#### SOURCE MATERIAL:
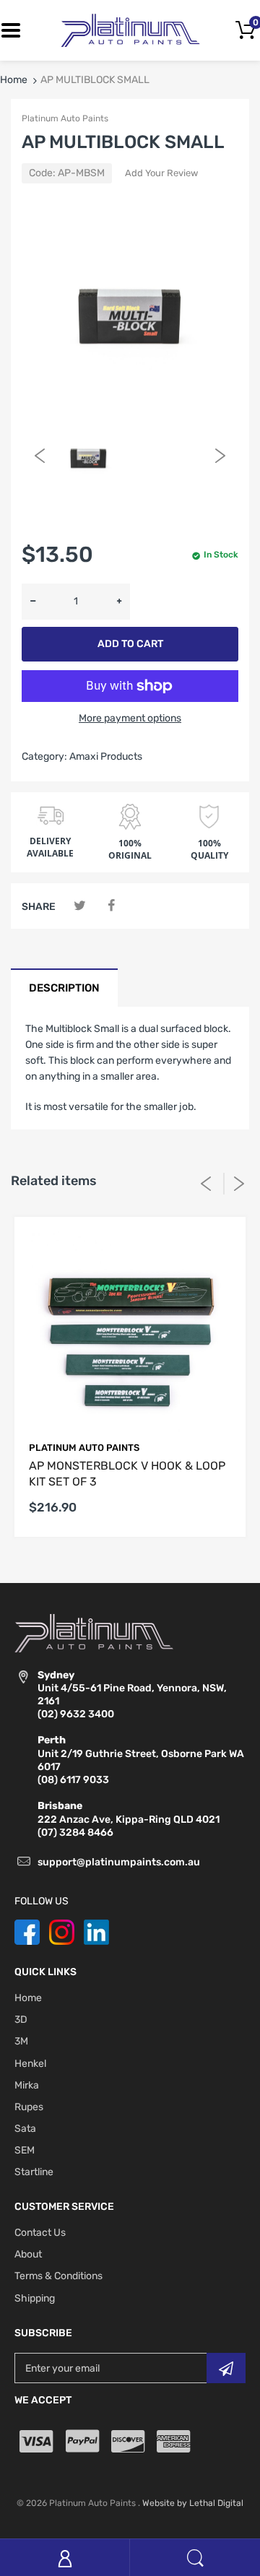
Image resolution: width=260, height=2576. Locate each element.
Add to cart (130, 644)
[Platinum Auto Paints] (130, 30)
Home (13, 80)
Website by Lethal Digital (192, 2503)
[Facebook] (111, 906)
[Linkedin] (96, 1931)
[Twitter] (80, 906)
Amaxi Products (105, 756)
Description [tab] (64, 987)
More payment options (130, 718)
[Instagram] (61, 1931)
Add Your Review (161, 173)
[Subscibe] (226, 2368)
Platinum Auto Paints (65, 118)
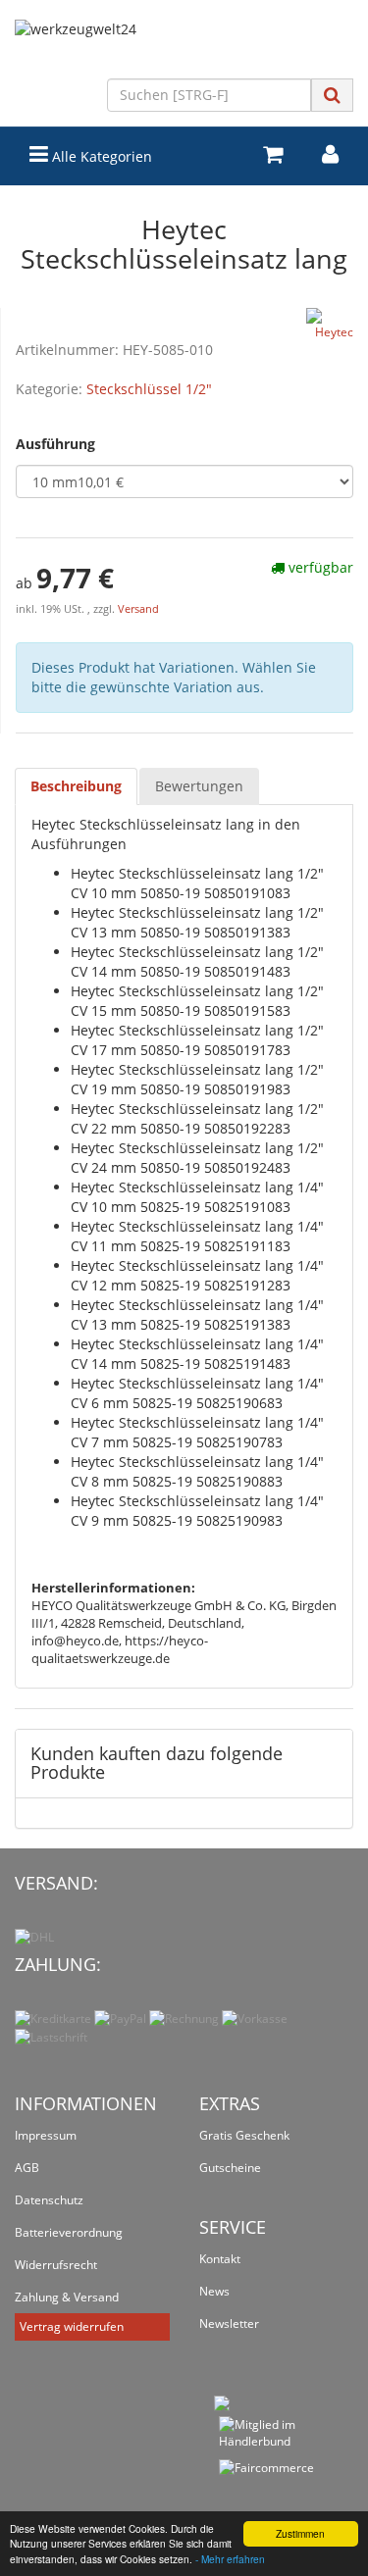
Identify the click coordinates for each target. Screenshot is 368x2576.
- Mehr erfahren (230, 2558)
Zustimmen (300, 2533)
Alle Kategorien (100, 156)
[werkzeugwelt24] (184, 49)
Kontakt (219, 2258)
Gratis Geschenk (244, 2135)
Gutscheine (230, 2167)
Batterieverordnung (69, 2232)
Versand (138, 609)
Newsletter (229, 2323)
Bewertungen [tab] (199, 786)
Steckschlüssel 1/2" (149, 388)
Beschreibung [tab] (76, 786)
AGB (27, 2167)
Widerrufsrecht (56, 2264)
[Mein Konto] (330, 154)
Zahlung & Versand (67, 2297)
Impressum (46, 2135)
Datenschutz (49, 2200)
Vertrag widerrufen (72, 2326)
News (214, 2291)
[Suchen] (332, 94)
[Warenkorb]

#### TASK INSTRUCTIONS:
Once the images are set aside, retype all of the material above exactly.

#### ANSWER TO THE EXERCISE:
Image resolution: width=260, height=2576. Locate each element.
Add to cart (130, 644)
[Platinum Auto Paints] (130, 30)
Home (13, 80)
Website by Lethal Digital (192, 2503)
[Facebook] (111, 906)
[Linkedin] (96, 1931)
[Twitter] (80, 906)
Amaxi Products (105, 756)
Description [tab] (64, 987)
More payment options (130, 718)
[Instagram] (61, 1931)
Add Your Review (161, 173)
[Subscibe] (226, 2368)
Platinum Auto Paints (65, 118)
Identify the click coordinates for each target. Screenshot is 368x2576.
- Mehr erfahren (230, 2558)
Zustimmen (300, 2533)
Alle Kategorien (100, 156)
[werkzeugwelt24] (184, 49)
Kontakt (219, 2258)
Gratis Geschenk (244, 2135)
Gutscheine (230, 2167)
Batterieverordnung (69, 2232)
Versand (138, 609)
Newsletter (229, 2323)
Bewertungen [tab] (199, 786)
Steckschlüssel 1/2" (149, 388)
Beschreibung [tab] (76, 786)
AGB (27, 2167)
Widerrufsrecht (56, 2264)
[Mein Konto] (330, 154)
Zahlung & Versand (67, 2297)
Impressum (46, 2135)
Datenschutz (49, 2200)
Vertrag widerrufen (72, 2326)
News (214, 2291)
[Suchen] (332, 94)
[Warenkorb]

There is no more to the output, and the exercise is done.